Konservative legten ihm Rücktritt nah
Der Vater von fünf Kindern hat sich schon früher in die Politik eingemischt. In diesem Sommer zum Beispiel. Erst verteidigte er den FBI-Entscheid, in der E-Mail-Affäre keine Anklage gegen die frühere Aussenministerin Clinton wegen Verletzung von Geheimhaltungsvorschriften anzustrengen.

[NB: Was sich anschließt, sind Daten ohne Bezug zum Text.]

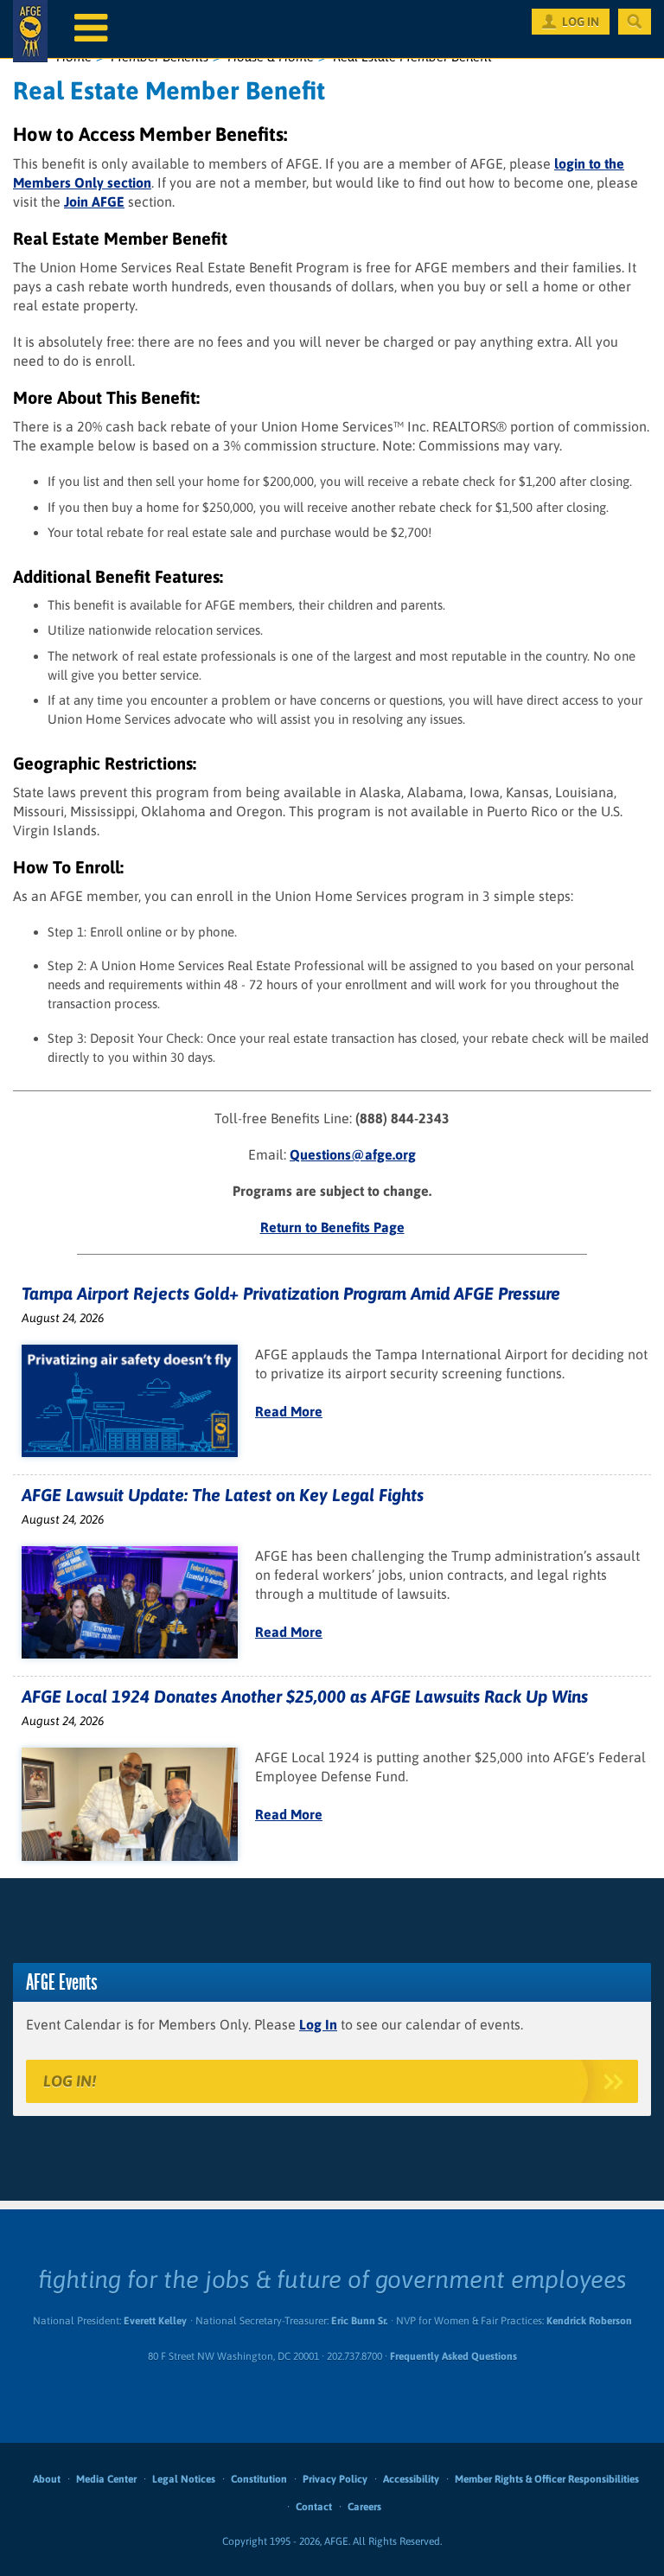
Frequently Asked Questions (453, 2356)
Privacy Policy (335, 2479)
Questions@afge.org (353, 1154)
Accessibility (411, 2479)
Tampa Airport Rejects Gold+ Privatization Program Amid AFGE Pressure (291, 1293)
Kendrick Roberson (589, 2321)
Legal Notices (183, 2479)
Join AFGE (94, 201)
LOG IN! (69, 2081)
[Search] (634, 22)
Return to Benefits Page (332, 1227)
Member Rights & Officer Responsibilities (547, 2479)
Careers (364, 2507)
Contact (314, 2507)
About (47, 2479)
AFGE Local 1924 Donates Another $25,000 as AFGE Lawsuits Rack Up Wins (305, 1696)
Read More (288, 1411)
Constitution (259, 2479)
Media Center (106, 2479)
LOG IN (580, 22)
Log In (318, 2024)
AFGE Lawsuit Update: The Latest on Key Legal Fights (223, 1495)
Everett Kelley (155, 2321)
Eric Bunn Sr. (359, 2321)
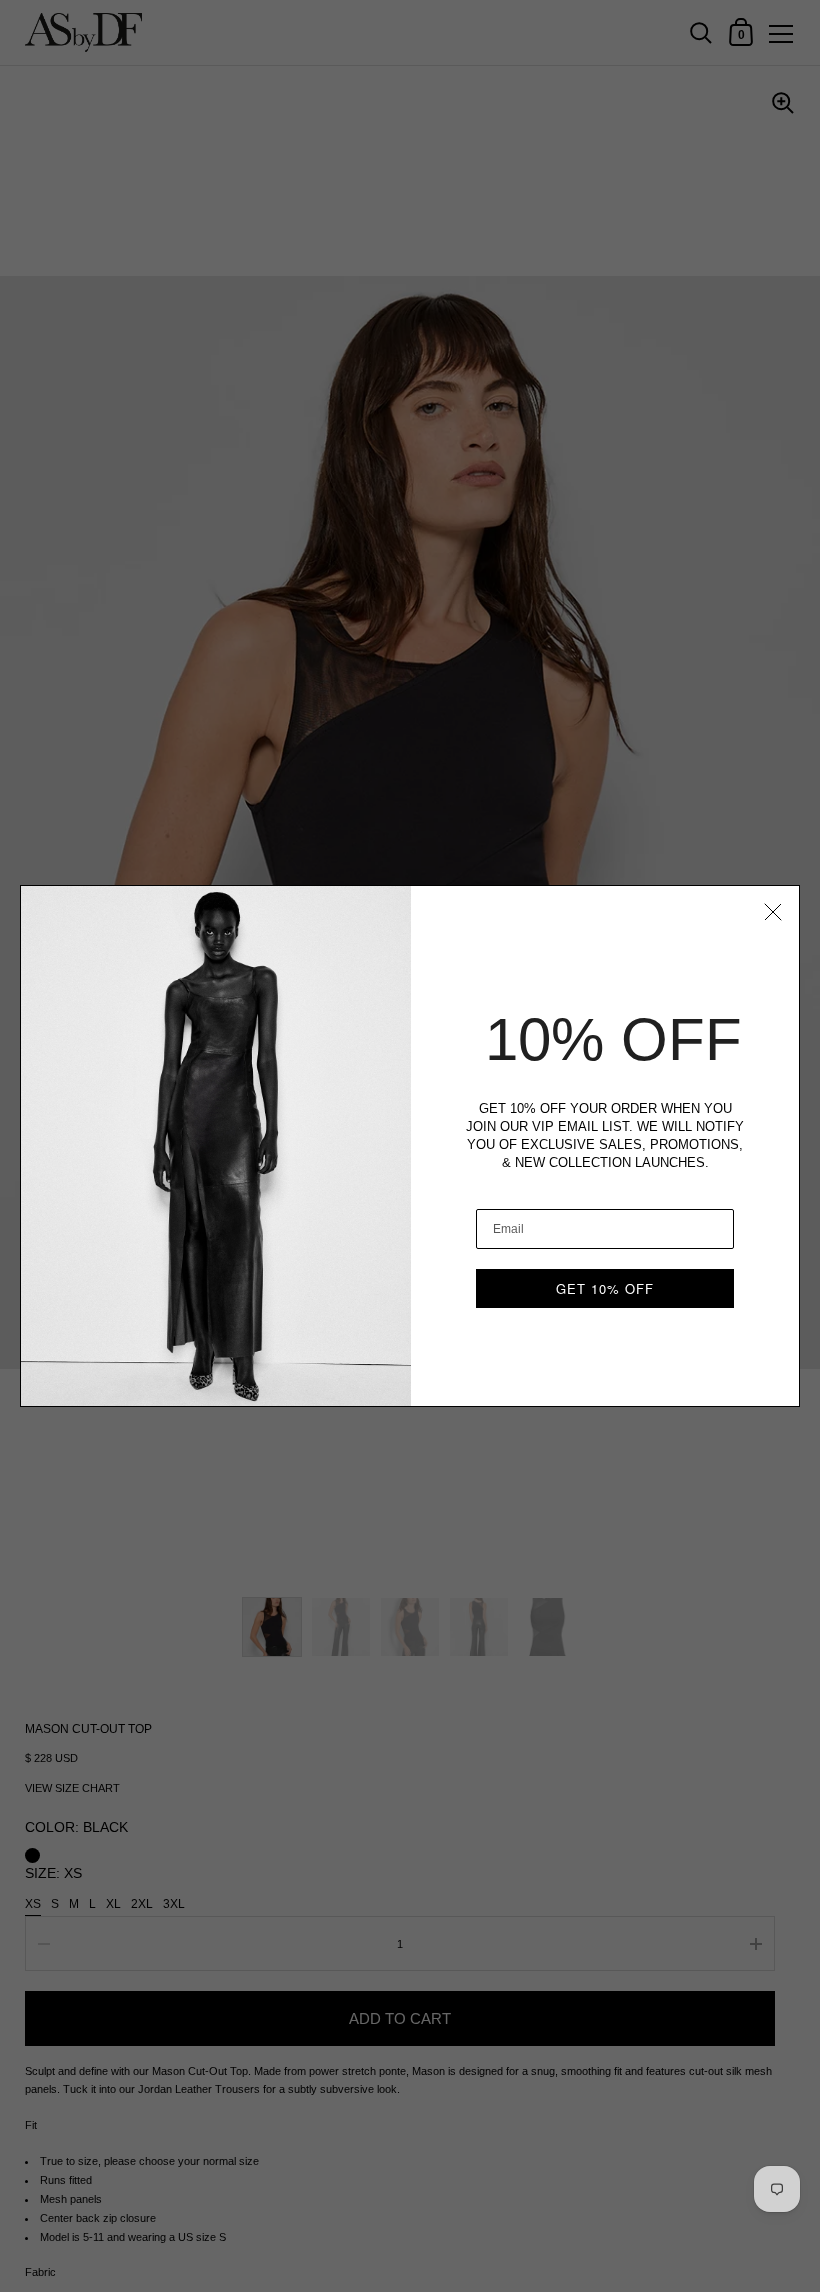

Dann schob er eine persönliche Erklärung nach, in der er Clintons Verhalten als «grob fahrlässig» kritisierte. Ein bemerkenswert ungewöhnlicher Schritt für einen Mann in seiner Position. Comey sagte, er habe durch völlige Transparenz keine Zweifel an der Integrität des FBI aufkommen lassen wollen. Das überzeugte lange nicht alle: Sogar Konservative legten Comey damals den Rücktritt nahe.
Schatten auf der Integrität
Er ist geblieben. Und steht schon wieder im Kreuzfeuer der Kritik. Weil sich der FBI-Chef weigert, Gerüchte aus der eigenen Behörde zu bestätigen, wonach sich der Republikaner Donald Trump durch russische Regierungskreise manipulieren lässt. Er wolle den Ausgang der Präsidentenwahl nicht beeinflussen, sagte Comey zur Begründung.
Dass er fast gleichzeitig neue Ermittlungen gegen Clinton ankündigt, ohne Details zu der Schwere der Anschuldigungen offen zu legen, wirft einen grossen Schatten auf seine eigene Integrität. Warum er das gemacht hat, und warum jetzt, so kurz vor der Wahl, bleibt sein Geheimnis.
Der selbstdeklarierte Unabhängige James Comey ist – ob gewollt oder ungewollt – längst selbst Teil der Wahlkampfs geworden.